We only have ACT iSTAT in hospital, and do not offer an equivalent ACT in the core lab. 

Do you compare all of your iSTATs to each other for 6 month method comparisons? Do you perform any kind of calibration verification or linearity studies? How do you validate a new handheld iSTAT ? 

Thanks,
Jake

7 Replies

ISTAT to ISTAT every 6 months by running 5 QC runs (of both levels) compared against each other.  
Coag tests are exempt from ARM verifications.

Ok, to clarify, you line all up all of your istats and run 5 QC runs of each level and compare them every six months. 

What is ARM verifications? I've never heard this term. Thanks!
Jake

We validate new iSTATs for ACT by drawing 5 donors and comparing the ACT result to a predicate iSTAT. We also complete a 5 day QC study (2 Levels, once a day for 5 days). 
We do not run Cal Ver material, but Eurotrol just came out with CueSee Coag that could be used.

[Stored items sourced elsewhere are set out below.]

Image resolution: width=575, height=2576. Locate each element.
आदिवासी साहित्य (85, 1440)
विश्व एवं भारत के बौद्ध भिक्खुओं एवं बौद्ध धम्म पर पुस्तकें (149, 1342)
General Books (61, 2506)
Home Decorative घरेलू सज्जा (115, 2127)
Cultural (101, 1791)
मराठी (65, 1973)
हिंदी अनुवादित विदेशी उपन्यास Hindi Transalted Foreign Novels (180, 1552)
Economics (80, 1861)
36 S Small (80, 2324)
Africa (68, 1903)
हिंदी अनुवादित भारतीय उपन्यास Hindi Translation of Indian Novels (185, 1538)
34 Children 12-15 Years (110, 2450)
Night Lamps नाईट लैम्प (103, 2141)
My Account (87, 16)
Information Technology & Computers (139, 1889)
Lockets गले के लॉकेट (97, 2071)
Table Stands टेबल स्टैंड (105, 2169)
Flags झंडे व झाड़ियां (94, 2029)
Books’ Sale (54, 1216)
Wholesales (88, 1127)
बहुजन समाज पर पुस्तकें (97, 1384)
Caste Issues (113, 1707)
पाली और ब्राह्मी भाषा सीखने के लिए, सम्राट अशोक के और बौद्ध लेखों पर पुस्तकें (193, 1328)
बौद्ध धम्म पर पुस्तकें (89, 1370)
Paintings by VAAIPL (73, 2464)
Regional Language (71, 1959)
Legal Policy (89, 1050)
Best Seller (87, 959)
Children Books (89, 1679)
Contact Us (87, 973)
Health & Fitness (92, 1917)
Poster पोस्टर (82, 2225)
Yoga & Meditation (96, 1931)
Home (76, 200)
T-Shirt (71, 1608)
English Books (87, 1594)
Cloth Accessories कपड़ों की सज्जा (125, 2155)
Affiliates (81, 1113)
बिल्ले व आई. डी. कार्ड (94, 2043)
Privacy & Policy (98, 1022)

Every 6 months:  compare one Hepline kit sample between the HMS Plus and the i-Stat, compare one sample of same lot # QC on every i-Stat.  When I worked at a hospital that didn't have another ACT method, I just did the QC comparison.

Replacement i-Stat:  run 2 replicates of 2 levels of QC on 2 days (ex. Day 1 = level 1 twice and level 2 twice, Day 2 = level 1 twice and level 2 twice), run 3 patient samples on the new analyzer and an existing analyzer and use the semi-annual method comparison criteria to evaluate.

No calibration verification, AMR verification, or linearity studies.

AMR = Analytical Measurement Range.
All analyzers have a manufacturer defined test range (AMR) that they can test for.

Example: a manufacturer of a analyzer that tests for Hemoglobin might *claim* the analyzer can accurately measure sample levels between 0.9 g/dl and 25.0 g/dl.... you must prove this claim by running a linearity that it is accurate between this range... OR you must modify the AMR to something you can prove it is accurate to.   I've had to modify AMR ranges of tests on several analyzers because they either are not accurate for the entire range or linearity material isn't available to prove the claimed range.
Coag tests are exempt from validating the AMR every 6 months by CAP.

For our 6 month comparison we use quality control data. We use the same lot over a time period and use data to compare analyzers. 

We follow CAP guidelines and per CAP POC.08600 AMR verification is not required for clot-based coagulation tests, platelet function tests, and
other tests where output is a unit of time or arbitrary reporting unit (rather than measured analyte concentration). For a new device you would need to complete accuracy, precision studies. Depending on your medical director how many samples you need for the method comparison /accuracy (usually 10-20) but up to their discretion. 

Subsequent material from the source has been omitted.